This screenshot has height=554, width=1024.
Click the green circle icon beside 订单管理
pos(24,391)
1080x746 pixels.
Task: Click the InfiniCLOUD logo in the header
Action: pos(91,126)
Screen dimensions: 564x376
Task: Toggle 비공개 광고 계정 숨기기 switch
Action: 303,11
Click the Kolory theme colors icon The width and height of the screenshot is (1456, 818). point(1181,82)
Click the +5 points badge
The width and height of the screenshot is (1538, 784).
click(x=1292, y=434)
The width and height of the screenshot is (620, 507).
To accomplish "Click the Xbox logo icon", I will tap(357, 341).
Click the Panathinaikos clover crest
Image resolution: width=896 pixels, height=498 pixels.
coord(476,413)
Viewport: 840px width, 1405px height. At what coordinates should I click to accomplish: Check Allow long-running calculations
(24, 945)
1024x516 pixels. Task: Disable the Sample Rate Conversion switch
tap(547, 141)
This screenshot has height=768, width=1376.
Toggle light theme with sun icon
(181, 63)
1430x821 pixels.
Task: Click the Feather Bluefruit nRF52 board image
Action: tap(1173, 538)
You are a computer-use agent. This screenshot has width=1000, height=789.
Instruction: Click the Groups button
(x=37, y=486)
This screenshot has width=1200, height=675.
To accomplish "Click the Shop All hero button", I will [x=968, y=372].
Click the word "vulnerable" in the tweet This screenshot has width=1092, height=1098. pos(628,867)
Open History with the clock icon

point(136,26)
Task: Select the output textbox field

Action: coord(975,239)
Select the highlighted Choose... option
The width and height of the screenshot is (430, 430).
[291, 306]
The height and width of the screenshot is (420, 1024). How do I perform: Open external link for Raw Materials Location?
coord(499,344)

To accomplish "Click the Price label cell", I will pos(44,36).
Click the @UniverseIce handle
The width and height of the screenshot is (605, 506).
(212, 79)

##########

When you reach the line that holds "1024x516 pixels. Task: Disable", please copy it and every line after it through the end of the listing, exactly and with no other lines.

» **TASK SOLUTION**
1024x516 pixels. Task: Disable the Sample Rate Conversion switch
tap(547, 141)
This screenshot has height=768, width=1376.
Toggle light theme with sun icon
(181, 63)
1430x821 pixels.
Task: Click the Feather Bluefruit nRF52 board image
Action: tap(1173, 538)
You are a computer-use agent. This screenshot has width=1000, height=789.
Instruction: Click the Groups button
(x=37, y=486)
This screenshot has width=1200, height=675.
To accomplish "Click the Shop All hero button", I will [x=968, y=372].
Click the word "vulnerable" in the tweet This screenshot has width=1092, height=1098. pos(628,867)
Open History with the clock icon

point(136,26)
Task: Select the output textbox field

Action: coord(975,239)
Select the highlighted Choose... option
The width and height of the screenshot is (430, 430).
[291, 306]
The height and width of the screenshot is (420, 1024). How do I perform: Open external link for Raw Materials Location?
coord(499,344)

To accomplish "Click the Price label cell", I will pos(44,36).
Click the @UniverseIce handle
The width and height of the screenshot is (605, 506).
(212, 79)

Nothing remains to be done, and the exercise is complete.